The schema of the Raster dataframe to be written can be one of the following two schemas:

```html theme={"system"}
root
 |-- raster_binary: binary (nullable = true)
```

or

```html theme={"system"}
root
 |-- raster_binary: binary (nullable = true)
 |-- path: string (nullable = true)
```

SQL example 1:

```scala theme={"system"}
// Assume that df contains a raster column named "rast"
df.withColumn("raster_binary", expr("RS_AsGeoTiff(rast)"))\
  .write.format("raster").mode("overwrite").save("my_raster_file")
```

SQL example 2:

```scala theme={"system"}
// Assume that df contains a raster column named "rast" and a string column named "path"
df.withColumn("raster_binary", expr("RS_AsGeoTiff(rast)"))\
  .write.format("raster")\
  .option("rasterField", "raster_binary")\
  .option("pathField", "path")\
  .option("fileExtension", ".tiff")\
  .mode("overwrite")\
  .save("my_raster_file")
```

The produced file structure will look like this:

```html theme={"system"}
my_raster_file
- part-00000-6c7af016-c371-4564-886d-1690f3b27ca8-c000
	- test1.tiff
	- .test1.tiff.crc
- part-00001-6c7af016-c371-4564-886d-1690f3b27ca8-c000
	- test2.tiff
	- .test2.tiff.crc
- part-00002-6c7af016-c371-4564-886d-1690f3b27ca8-c000
	- test3.tiff
	- .test3.tiff.crc
- _SUCCESS
```

To read it back to Sedona Raster DataFrame, you can use the following command (note the `*` in the path):

```scala theme={"system"}
sedona.read.format("binaryFile").load("my_raster_file/*")
```

Then you can create Raster type in Sedona like this `RS_FromGeoTiff(content)` (if the written data was in GeoTiff format).

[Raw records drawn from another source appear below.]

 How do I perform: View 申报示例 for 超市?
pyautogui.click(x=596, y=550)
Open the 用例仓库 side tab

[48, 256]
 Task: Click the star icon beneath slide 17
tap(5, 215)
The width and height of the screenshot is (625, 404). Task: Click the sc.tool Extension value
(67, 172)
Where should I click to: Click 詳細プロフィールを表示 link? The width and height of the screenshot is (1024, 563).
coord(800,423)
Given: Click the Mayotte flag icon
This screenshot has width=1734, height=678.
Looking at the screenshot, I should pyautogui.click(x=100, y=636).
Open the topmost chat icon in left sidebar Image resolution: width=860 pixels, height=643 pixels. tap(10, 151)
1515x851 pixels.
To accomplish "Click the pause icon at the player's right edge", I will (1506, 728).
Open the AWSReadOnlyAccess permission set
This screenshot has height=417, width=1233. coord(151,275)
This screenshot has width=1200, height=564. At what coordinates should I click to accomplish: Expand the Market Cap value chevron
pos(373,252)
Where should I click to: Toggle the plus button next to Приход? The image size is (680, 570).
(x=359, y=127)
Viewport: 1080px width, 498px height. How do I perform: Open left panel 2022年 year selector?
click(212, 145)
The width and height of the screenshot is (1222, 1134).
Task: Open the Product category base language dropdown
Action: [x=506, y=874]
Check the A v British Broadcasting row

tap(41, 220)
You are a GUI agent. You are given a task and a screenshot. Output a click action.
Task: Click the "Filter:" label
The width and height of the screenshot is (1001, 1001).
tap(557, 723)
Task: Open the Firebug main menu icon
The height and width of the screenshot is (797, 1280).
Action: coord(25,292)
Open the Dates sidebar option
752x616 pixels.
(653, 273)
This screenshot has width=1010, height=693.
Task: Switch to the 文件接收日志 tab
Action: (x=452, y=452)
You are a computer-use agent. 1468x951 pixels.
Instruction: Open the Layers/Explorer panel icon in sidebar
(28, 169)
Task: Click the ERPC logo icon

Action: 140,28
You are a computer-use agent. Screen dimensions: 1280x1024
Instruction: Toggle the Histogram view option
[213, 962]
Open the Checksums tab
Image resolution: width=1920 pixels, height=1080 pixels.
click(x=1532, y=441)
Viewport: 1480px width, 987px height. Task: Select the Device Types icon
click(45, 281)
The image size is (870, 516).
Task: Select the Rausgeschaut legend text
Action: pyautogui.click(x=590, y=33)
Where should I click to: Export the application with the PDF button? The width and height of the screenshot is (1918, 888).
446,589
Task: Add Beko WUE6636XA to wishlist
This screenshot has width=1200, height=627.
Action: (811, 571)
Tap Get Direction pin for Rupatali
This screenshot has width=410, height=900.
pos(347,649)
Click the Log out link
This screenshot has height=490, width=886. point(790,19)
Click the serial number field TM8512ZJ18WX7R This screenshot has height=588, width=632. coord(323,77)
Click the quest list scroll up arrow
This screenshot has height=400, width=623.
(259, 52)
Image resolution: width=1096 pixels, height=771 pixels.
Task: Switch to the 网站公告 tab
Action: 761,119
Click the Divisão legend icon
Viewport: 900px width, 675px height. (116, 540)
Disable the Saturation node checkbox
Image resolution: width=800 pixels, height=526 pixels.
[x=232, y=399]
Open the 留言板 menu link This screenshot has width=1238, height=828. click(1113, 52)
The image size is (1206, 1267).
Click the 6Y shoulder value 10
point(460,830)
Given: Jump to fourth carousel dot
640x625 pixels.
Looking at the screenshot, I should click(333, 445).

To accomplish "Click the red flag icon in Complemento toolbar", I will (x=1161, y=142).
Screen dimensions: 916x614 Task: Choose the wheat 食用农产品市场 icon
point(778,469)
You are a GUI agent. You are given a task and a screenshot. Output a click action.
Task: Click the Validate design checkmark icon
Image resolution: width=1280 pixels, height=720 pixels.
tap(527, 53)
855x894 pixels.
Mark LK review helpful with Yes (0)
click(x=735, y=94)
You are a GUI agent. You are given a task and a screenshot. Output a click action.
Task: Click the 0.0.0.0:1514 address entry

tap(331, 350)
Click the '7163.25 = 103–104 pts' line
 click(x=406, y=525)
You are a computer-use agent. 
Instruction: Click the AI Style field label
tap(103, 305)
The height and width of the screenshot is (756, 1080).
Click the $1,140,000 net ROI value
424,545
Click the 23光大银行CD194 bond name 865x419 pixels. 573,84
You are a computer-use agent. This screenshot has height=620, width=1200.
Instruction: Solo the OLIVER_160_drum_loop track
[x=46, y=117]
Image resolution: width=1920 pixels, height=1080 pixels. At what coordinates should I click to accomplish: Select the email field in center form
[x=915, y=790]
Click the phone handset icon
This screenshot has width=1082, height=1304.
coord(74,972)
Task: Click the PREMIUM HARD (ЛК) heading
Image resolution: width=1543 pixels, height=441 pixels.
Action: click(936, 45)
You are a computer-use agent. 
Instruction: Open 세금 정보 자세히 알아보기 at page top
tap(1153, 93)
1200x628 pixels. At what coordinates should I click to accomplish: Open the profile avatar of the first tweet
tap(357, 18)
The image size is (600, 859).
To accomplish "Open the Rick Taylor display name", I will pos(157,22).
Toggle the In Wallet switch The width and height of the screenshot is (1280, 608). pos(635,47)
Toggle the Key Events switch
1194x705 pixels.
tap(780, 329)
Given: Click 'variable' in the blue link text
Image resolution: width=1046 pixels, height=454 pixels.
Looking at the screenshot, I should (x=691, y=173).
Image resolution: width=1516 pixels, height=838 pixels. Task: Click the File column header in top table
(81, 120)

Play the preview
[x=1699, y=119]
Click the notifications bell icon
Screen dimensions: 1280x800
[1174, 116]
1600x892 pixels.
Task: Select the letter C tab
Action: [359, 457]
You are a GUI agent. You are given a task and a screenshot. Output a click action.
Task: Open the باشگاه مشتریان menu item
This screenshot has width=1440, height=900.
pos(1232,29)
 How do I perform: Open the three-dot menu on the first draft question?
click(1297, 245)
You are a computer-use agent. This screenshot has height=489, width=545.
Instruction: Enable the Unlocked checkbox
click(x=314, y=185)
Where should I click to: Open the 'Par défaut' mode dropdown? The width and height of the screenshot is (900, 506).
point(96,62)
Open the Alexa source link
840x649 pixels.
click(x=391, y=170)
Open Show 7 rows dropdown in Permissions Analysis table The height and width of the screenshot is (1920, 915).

The newly created DataFrame can be written to disk again but must be under a different name such as `my_raster_file_modified`

### Write Geometry to Raster dataframe

You can use [RS\_AsRaster](/reference/wherobots-db/raster-data/operators/RS_AsRaster) to convert a Geometry to a Raster dataset. Unlike `RS_Clip`, which extracts a subset of an existing raster while preserving its original values, `RS_AsRaster` generates a new Raster where the Geometry is rasterized onto a raster grid.